Experimental measurement of relative path probabilities and stochastic actions
Jannes Gladrow, Ulrich F. Keyser, R. Adhikari, Julian Kappler

TL;DR
This paper develops an experimental protocol to measure ratios of path probabilities in stochastic systems, validating theoretical predictions and revealing discrepancies with low-noise approximations, thus bridging theory and experiment.
Contribution
It introduces a method to extract path probability ratios from experimental data, connecting theoretical stochastic action calculations with measurable quantities.
Findings
Excellent agreement with Onsager-Machlup predictions.
Discrepancies with Freidlin-Wentzell action at room temperature.

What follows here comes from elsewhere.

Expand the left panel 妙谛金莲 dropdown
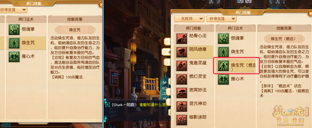 (x=13, y=9)
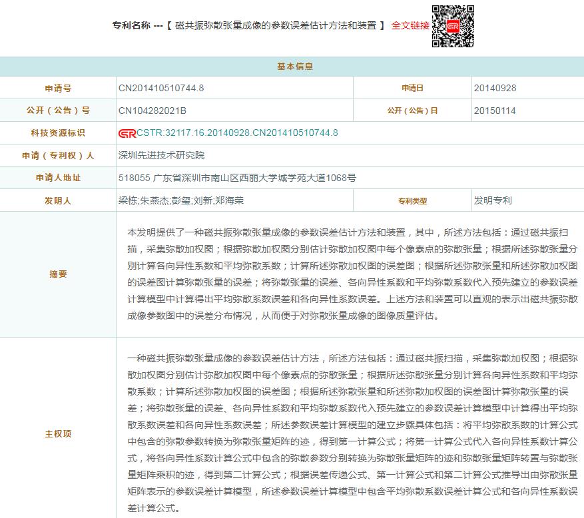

Reconciliation of path probability ratios with path-integral formalism.
Abstract
For diffusive stochastic dynamics, the probability to observe any individual trajectory is vanishingly small, making it unclear how to experimentally validate theoretical results for ratios of path probabilities. We provide the missing link between theory and experiment, by establishing a protocol to extract ratios of path probabilities from measured time series. For experiments on a single colloidal particle in a microchannel, we extract both ratios of path probabilities, and the most probable path for a barrier crossing, and find excellent agreement with independently calculated predictions based on the Onsager-Machlup stochastic action. Our experimental results at room temperature are found to be inconsistent with the low-noise Freidlin-Wentzell stochastic action, and we discuss under which circumstances the latter is expected to describe the most probable path. Furthermore, while…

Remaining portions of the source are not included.